President Donald Trump plans to reduce the annual refugee cap to 18,000 in the coming fiscal year, the State Department said Thursday. The lower ceiling follows a trend under President Trump of cutting refugee levels every year. The administration was rumored to be considering dropping the cap down to zero but ultimately opted to keep the program running amid pressure from both Democratic and Republican lawmakers.
The cut to refugee levels comes after the Supreme Court allowed the Trump administration to proceed with disallowing migrants to claim asylum after traveling through another country en route to the U.S.-Mexico border. The asylum restrictions are expected to deter tens of thousands of economic migrants traveling north from Guatemala, El Salvador, and Honduras, who had hoped to use the asylum process to gain entry into the United States.
The Trump Administration has argued that asylum seekers (who apply from inside the U.S. or at the border) and refugees (who apply from abroad) both draw on the same pool of federal resources. The administration has used this rationale to justify cutting refugee admissions in recent years as resources have become scant after being redirected to processing asylum requests, and Congress has failed to close asylum loopholes and neglected calls to increase funding to organizations that help displaced persons abroad, which would provide support to many more people in actual need.

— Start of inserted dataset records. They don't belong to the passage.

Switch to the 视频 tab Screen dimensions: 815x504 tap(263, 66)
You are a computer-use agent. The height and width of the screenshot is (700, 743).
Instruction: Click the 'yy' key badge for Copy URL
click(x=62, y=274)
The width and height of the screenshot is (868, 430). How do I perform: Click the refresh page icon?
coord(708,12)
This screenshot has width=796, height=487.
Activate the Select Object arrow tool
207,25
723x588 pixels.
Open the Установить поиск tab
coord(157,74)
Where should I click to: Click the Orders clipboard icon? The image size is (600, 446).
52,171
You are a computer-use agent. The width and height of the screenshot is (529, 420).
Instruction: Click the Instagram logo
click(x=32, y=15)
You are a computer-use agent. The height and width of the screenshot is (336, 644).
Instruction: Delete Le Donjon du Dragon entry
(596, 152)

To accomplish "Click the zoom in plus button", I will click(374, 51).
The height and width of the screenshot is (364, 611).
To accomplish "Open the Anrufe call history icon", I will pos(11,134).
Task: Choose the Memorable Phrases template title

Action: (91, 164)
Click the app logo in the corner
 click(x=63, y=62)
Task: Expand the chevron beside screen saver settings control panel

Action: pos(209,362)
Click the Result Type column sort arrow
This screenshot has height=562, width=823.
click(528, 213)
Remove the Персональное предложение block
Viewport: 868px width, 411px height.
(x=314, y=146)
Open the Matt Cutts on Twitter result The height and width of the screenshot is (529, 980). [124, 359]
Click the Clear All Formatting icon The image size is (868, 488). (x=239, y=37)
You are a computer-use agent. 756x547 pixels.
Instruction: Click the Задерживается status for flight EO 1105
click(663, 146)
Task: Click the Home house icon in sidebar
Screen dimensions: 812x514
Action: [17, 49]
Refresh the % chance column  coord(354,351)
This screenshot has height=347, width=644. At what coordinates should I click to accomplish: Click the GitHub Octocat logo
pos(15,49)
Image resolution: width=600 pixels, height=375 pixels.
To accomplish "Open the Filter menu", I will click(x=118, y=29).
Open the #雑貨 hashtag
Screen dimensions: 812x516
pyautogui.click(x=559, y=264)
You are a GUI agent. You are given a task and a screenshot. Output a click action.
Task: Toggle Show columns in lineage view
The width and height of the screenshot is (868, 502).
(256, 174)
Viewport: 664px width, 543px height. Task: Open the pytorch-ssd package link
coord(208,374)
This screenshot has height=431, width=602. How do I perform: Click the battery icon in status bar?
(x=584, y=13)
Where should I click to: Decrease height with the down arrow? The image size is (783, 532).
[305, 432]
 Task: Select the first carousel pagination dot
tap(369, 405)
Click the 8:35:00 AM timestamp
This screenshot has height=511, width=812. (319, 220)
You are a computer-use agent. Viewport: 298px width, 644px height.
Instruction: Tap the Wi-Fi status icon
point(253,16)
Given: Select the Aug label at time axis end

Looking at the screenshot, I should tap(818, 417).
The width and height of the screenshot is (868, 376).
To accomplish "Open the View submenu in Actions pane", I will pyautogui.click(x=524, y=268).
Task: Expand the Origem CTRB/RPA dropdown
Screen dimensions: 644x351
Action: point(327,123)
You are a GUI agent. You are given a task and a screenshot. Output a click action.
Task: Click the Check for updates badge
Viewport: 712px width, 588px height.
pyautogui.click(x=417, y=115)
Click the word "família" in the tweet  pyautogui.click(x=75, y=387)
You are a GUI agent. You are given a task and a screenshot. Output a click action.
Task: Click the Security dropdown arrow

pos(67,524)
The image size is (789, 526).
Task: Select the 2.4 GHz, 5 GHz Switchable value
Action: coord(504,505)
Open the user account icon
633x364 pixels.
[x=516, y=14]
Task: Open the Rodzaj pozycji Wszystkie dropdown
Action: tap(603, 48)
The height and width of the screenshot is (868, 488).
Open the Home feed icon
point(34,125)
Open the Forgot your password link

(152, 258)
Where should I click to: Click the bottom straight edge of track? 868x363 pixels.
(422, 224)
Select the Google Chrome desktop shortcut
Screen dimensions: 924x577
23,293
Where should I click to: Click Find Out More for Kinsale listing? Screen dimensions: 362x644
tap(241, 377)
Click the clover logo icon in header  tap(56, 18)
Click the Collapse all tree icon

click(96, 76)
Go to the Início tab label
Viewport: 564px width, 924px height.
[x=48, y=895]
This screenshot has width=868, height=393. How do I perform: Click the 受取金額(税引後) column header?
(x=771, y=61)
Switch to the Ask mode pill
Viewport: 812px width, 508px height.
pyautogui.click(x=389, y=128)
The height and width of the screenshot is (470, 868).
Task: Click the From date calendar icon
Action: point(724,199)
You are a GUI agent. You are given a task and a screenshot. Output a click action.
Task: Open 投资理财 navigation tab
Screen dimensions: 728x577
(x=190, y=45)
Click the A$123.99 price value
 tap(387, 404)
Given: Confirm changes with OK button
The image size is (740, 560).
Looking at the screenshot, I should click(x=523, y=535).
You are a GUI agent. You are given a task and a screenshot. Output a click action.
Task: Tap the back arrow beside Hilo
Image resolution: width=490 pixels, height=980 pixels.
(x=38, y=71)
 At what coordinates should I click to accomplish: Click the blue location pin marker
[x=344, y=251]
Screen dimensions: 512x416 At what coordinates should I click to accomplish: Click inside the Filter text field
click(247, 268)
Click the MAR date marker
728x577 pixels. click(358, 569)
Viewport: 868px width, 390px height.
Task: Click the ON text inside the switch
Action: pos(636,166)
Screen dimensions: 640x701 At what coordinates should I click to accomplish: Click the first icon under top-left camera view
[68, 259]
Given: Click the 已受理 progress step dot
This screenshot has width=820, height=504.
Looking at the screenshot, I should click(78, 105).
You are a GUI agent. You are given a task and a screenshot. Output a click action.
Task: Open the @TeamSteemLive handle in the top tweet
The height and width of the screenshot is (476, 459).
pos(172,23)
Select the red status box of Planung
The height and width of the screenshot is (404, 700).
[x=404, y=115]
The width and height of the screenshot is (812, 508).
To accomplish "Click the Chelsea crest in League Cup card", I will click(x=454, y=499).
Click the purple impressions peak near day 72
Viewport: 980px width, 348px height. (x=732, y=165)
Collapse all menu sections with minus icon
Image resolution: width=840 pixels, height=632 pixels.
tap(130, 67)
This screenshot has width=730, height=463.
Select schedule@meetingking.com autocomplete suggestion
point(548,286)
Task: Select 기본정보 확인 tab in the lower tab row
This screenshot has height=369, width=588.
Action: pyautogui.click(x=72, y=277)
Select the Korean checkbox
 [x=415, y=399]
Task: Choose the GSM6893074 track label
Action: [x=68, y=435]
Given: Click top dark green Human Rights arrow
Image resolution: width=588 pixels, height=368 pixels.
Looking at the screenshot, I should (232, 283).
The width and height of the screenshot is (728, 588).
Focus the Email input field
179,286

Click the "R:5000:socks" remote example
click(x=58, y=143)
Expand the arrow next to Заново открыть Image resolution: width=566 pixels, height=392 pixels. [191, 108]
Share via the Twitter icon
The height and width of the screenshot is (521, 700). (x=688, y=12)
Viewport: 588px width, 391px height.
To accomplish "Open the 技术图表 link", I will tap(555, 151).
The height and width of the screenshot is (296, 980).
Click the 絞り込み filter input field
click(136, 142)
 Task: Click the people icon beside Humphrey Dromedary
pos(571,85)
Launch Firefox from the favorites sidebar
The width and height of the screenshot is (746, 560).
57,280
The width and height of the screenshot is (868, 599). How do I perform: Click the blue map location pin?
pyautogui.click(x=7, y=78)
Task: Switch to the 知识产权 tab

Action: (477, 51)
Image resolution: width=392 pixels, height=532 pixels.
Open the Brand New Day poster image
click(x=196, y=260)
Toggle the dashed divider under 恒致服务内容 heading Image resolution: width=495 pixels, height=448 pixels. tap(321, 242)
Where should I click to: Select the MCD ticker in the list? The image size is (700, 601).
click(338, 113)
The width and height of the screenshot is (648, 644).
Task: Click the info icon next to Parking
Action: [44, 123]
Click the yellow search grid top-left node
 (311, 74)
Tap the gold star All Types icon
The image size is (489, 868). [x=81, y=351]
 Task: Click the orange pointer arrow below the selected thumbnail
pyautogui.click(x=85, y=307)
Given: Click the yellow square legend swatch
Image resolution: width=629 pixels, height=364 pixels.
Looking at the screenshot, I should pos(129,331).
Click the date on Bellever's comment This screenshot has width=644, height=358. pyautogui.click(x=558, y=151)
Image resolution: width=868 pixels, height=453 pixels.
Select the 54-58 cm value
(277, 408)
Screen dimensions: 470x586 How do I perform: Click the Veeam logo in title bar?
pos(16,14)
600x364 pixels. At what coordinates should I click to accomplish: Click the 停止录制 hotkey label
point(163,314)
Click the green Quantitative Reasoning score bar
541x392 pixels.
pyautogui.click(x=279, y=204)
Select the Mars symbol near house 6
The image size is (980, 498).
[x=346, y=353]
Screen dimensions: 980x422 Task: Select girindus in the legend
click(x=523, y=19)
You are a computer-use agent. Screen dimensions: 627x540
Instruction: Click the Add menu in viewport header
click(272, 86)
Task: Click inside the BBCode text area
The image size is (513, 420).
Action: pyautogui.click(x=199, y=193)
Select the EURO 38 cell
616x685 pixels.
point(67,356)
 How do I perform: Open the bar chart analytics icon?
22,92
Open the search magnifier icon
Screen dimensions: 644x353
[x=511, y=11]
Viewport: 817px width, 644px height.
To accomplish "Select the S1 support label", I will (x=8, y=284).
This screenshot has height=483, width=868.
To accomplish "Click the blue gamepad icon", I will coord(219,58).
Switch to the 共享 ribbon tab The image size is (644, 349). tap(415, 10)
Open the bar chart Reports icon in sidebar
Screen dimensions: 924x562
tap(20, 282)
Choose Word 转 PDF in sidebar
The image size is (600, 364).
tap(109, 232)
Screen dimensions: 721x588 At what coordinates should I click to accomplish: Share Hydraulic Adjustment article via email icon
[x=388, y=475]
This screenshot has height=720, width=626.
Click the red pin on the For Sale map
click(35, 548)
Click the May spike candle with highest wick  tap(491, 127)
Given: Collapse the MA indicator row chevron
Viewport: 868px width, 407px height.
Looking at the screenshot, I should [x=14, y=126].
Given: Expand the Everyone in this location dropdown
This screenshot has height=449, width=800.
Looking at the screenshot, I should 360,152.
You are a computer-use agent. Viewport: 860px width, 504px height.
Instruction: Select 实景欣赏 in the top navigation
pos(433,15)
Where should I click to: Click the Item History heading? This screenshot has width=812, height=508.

In a written statement, the U.S. Department of State explained:
The current burdens on the U.S. immigration system must be alleviated before it is again possible to resettle large number of refugees. Prioritizing the humanitarian protection cases of those already in our country is simply a matter of fairness and common sense.
The department noted that the Trump administration intends to consult with Congress before issuing an official cap determination.
The coming year’s 18,000-person cap will be the lowest since the refugee resettlement program began in 1980, a major shift from the 110,000 refugee admissions former President Obama proposed for fiscal year 2017. President Trump scrapped Obama’s refugee goal after taking office in 2017 and set the cap at 50,000. He lowered it to 45,000 in fiscal 2018 and then to 30,000 in fiscal 2019.
The president also issued an executive order that establishes a process for determining whether a State and locality consent to resettlement before any refugees are resettled. If a state or locality objects, then refugees cannot be resettled unless the Secretary of State concludes that failing to resettle "would be inconsistent with the policies and strategies established under 8 U.S.C. 1522(a)(2)(B) and (C) or other applicable law."